Data from the Korean National Health Insurance Service (NHIS) have been widely used to provide real-world evidence. Due to the nature of claims data, researchers use operational definitions to define patients with specific diseases. This study aimed to conduct a systematic review of the operational definitions of liver cancer used in studies based on the NHIS database and to suggest the most appropriate operational definition. Literature search was completed on January 6, 2021, using PubMed and KoreaMed. We applied the most frequently used operational definitions of liver cancer to the NHIS–National Sample Cohort and calculated age-standardized incidence rates (ASRs) of liver cancer by year. The ASRs using each operational definition were compared with the ASR from the Korea Central Cancer (KCCR) data. Among 236 articles, 90 were selected for review, covering histologically various kinds of liver cancer and varied by study subjects. Most studies (n = 79) did not mention whether the codes for the operational definition were from only the main diagnosis or from both the main and sub-diagnosis. The most frequently used operational definition was C22 (n = 39); however, the most similar operational definition was the ASR using “C22.0 or C22.9” for men and “C22.0” for women as the main diagnosis to the ASR from the KCCR. Based on the comparison with KCCR data, we suggest using “C22.0 or C22.9” for men and “C22.0” for women as the main diagnosis for the operational definition of liver cancer when using the NHIS data.

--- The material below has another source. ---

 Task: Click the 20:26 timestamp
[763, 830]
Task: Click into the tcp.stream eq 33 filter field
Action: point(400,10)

Keywords: Systematic review, Liver neoplasms, Incidence, National health programs

Liver cancer is one of the five major cancers in Korea [1]. According to the Korea Central Cancer Registry (KCCR), the incidence rate of liver cancer ranks seventh (fifth in male cancer incidence and sixth in female cancer incidence) among all cancers [2]. It is the second leading cause of cancer mortality following lung cancer [2,3]. While the incidence of liver cancer has continuously decreased, the five-year age-standardized net survival rate of liver cancer was 27.2%in 2019 [2], showing a poor prognosis. There are pathologically various forms of liver cancer, such as hepatocellular carcinoma (HCC), cholangiocarcinoma, hepatoblastoma, and angiosarcoma. HCC accounts for 70%-75% of all liver cancer incidences, and cholangiocarcinoma accounts for 12%-15% [4,5]. However, it is difficult to distinguish HCC or cholangiocarcinoma from all liver cancers when conducting epidemiological studies with National Health Insurance Service (NHIS) data because they do not include information on the pathological diagnosis.

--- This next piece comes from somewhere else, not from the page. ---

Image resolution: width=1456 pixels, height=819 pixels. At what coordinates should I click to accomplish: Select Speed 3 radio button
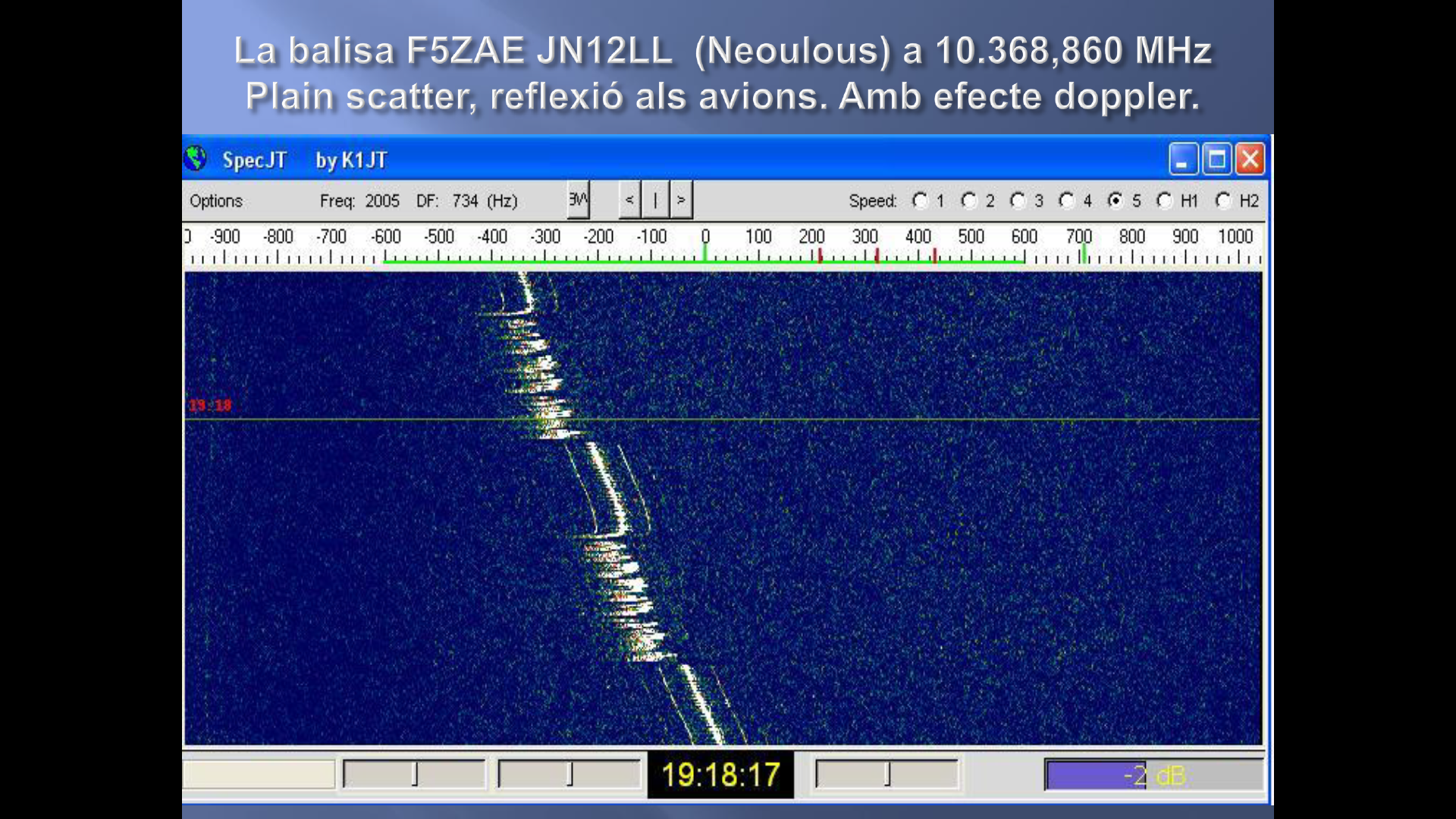click(1018, 201)
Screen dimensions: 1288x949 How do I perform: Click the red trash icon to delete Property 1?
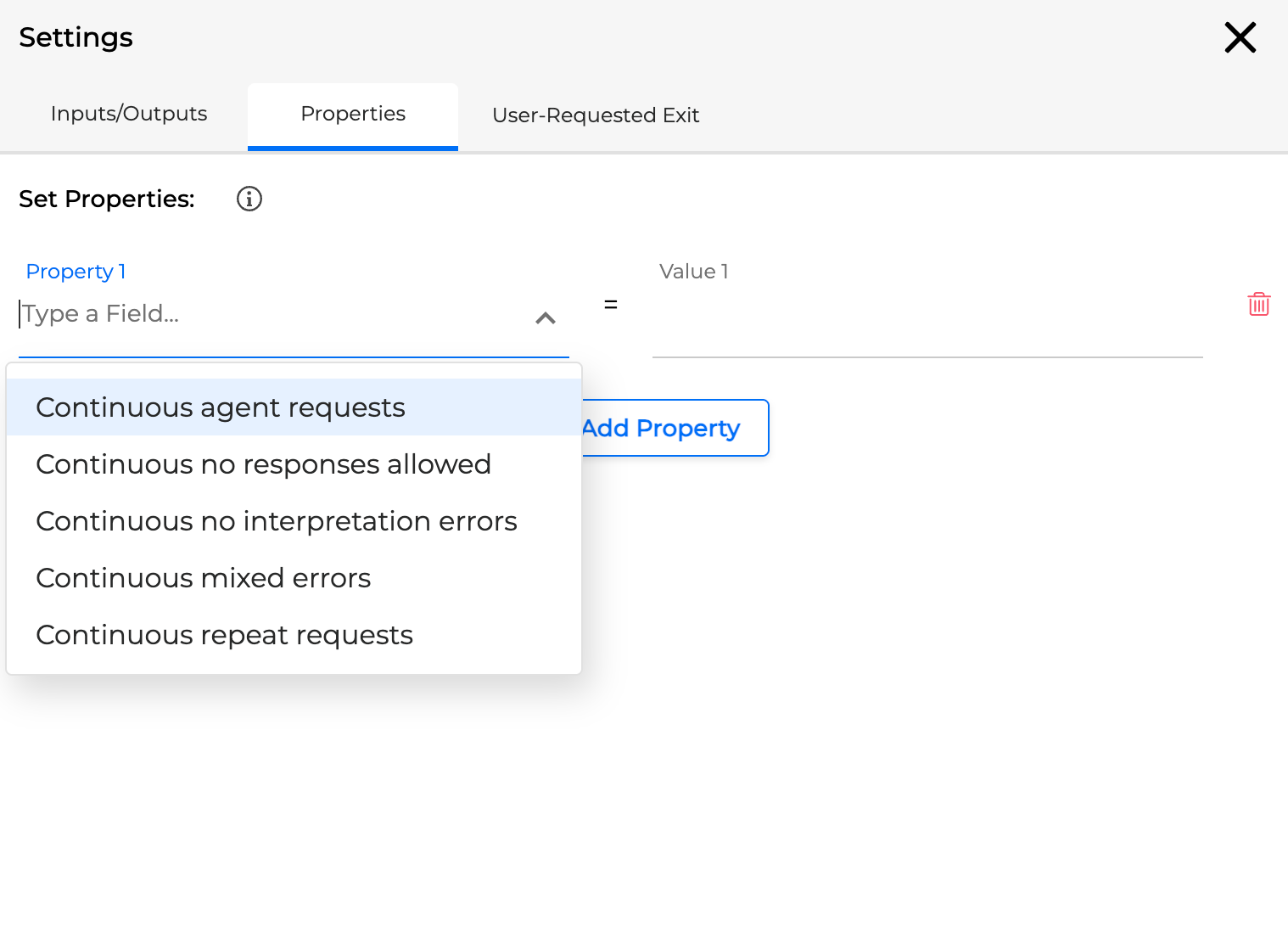coord(1259,303)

The number of studies using real-world data, such as National Health Insurance claims data, is increasing [6]. The NHIS covers almost 97% of the entire population (3% for medical aid beneficiaries) [7]. Its data are actively used for epidemiological studies, as it contains patients’ diagnosis codes, the treatments they receive, and drug prescriptions if they receive any [8]. Previous studies that compared the NHIS database with the National Cancer Registry or with medical records from a hospital contended that NHIS can be a worthwhile resource to use for research if proper algorithms are applied [9,10]. However, due to the nature of claim data, the diagnostic codes used in the database may not accurately reflect the diagnosis of diseases [6,11-13].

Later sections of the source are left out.